A hot topic of interest has been the patent reform bill currently under review in congress. This increased attention to the current aged (and decaying) patent system is a result of the need to foster innovation in the U.S. and reward those seeking to create new technologies and consequently, and more importantly, jobs. While many oppose the bill, the new reform looks promising to individual inventors and should help level the playing field with larger organizations.
The bill allows the USPTO to determine it’s own fee structure, giving it power to create new categories and options for inventors to choose from when filing their patent or trademark applications. As implied by David Kappos, the new power would enable the office to cater to small businesses and individual inventors, giving them severely reduced rates compared to larger organizations. Another focus of the reform is the efficiency of the patent office. With a backlog of over 750,000 patent applications, the unbridled innovation and economic expansion the U.S. craves right now is virtually impossible. An almost comical situation, the USPTO infrastructure which is responsible for protecting the most cutting edge technologies, is one of the most antiquated organizations in the United States government. A massive overhaul of the patent filing process is long overdue, and will greatly expedite the application and issuance processes.
A misconception regarding this bill is the “First to File” policy change. Many individuals understand the reform to change the policy from the “first to invent” to a “first to file” system. In the current patent system, rights are assigned to the first inventor to conceive the idea, not the first to file an application with the USPTO. The confusion in the change is that the new system will adopt a “first INVENTOR to file” policy. This means that the patent will be issued to the first inventor who developed the invention. This change is important for inventors wishing to enter a global marketplace as most other countries use this type of system, and the inventor’s transition to an international product will be much smoother.

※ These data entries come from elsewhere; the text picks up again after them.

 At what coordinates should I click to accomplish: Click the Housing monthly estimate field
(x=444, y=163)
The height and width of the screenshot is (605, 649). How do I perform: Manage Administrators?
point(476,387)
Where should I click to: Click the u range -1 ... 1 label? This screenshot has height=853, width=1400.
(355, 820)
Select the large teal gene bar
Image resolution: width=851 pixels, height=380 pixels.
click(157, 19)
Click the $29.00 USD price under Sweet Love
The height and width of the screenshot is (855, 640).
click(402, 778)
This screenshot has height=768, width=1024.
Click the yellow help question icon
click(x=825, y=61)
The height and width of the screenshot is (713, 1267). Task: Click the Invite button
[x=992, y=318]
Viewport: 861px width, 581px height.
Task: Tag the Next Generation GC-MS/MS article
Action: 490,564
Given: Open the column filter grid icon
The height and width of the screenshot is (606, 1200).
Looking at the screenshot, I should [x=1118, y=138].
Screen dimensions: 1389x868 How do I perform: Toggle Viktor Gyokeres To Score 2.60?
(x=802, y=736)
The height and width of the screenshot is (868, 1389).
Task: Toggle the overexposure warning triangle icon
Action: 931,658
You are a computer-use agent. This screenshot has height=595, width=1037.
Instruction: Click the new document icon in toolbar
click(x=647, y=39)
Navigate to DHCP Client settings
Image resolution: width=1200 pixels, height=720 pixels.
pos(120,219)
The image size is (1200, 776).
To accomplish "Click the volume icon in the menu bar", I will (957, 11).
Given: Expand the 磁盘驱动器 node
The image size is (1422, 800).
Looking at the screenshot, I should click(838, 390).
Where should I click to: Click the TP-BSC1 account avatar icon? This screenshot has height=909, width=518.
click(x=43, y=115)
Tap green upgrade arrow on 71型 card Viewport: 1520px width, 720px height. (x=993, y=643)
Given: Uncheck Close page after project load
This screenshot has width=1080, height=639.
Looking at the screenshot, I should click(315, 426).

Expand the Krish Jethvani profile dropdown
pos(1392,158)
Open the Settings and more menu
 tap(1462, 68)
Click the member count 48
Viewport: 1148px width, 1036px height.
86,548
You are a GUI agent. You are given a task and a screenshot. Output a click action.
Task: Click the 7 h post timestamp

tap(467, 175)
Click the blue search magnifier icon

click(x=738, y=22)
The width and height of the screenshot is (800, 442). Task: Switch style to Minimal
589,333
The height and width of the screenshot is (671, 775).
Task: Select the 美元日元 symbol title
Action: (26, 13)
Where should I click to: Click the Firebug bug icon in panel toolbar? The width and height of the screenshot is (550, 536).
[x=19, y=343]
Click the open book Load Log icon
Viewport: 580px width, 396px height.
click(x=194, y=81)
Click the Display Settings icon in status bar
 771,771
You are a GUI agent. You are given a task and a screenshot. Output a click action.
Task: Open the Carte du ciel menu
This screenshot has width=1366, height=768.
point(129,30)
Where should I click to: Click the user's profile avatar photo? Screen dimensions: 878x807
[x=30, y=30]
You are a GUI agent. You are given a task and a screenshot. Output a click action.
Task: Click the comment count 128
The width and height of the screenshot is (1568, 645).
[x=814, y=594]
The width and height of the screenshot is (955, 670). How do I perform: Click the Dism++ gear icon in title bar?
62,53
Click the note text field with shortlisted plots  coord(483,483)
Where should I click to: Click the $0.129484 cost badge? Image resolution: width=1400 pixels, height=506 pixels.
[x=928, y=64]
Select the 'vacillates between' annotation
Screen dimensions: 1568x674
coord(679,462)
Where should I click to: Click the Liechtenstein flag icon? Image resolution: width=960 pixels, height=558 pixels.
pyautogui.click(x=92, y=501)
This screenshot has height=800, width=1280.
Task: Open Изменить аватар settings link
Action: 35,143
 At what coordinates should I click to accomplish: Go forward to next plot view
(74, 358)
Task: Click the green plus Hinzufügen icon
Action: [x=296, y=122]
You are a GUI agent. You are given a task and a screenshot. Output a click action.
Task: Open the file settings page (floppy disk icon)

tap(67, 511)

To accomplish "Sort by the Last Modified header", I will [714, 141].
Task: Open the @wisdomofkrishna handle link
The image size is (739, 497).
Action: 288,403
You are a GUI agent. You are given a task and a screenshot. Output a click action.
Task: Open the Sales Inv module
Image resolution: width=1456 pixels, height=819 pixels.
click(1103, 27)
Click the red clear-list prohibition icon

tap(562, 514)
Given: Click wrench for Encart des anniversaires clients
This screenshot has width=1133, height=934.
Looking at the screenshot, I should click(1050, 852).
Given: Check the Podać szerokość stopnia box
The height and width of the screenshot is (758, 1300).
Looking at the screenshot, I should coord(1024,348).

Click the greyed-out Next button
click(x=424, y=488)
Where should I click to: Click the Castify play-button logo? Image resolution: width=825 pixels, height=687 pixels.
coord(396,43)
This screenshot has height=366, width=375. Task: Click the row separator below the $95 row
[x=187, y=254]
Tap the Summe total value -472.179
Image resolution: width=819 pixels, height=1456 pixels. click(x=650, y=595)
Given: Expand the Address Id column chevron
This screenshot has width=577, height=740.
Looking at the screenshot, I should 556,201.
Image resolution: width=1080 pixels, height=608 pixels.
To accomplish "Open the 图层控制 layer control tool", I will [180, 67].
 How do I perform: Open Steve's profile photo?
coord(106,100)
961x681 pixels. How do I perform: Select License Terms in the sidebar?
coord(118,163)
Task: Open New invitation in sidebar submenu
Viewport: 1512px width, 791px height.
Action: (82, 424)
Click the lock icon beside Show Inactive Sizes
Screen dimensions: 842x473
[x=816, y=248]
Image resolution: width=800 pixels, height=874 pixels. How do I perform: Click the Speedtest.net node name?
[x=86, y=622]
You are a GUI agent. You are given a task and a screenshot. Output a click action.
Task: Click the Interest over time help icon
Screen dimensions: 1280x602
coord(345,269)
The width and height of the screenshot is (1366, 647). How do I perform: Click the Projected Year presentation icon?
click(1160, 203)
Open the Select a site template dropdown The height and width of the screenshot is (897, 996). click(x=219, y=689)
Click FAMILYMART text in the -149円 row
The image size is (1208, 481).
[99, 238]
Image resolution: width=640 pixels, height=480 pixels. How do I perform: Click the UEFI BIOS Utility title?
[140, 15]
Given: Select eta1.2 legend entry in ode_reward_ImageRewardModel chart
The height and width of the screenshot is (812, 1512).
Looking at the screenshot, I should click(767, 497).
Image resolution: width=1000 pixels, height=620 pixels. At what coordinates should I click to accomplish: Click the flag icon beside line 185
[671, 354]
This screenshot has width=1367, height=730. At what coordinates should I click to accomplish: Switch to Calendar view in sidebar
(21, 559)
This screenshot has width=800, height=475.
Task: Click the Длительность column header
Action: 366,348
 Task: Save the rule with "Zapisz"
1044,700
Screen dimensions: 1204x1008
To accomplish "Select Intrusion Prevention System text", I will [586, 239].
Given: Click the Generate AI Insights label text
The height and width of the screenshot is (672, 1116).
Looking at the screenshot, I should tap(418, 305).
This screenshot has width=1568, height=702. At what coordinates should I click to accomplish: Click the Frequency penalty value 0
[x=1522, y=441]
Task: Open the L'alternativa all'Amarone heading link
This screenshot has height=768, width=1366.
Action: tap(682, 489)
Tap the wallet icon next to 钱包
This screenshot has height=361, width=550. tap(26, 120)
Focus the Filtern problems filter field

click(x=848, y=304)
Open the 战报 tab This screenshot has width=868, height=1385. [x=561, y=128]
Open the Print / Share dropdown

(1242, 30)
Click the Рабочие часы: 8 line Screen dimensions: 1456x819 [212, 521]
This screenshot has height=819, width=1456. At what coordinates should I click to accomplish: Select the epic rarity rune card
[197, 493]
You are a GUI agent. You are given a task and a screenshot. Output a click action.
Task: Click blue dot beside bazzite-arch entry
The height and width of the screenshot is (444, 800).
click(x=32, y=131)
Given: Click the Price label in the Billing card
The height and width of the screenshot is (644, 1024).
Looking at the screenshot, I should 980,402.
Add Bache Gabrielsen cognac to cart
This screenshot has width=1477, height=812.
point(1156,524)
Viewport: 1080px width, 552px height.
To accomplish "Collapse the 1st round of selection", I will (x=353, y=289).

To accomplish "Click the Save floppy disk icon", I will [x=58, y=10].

Finally the new bill empowers the office to enter a post-grant review policy for challenging patents. With an efficient means of regulating and controlling patent appeals, inventors and the USPTO will be less tied down with frivolous litigation and remain free to work on new applications.
Although the bill is not expected to pass in it’s current form, any improvement to the current patent system is certainly welcomed. We hope this reform will yield the benefits Kappos has promised to the individual inventors, but it is in the government’s hands now.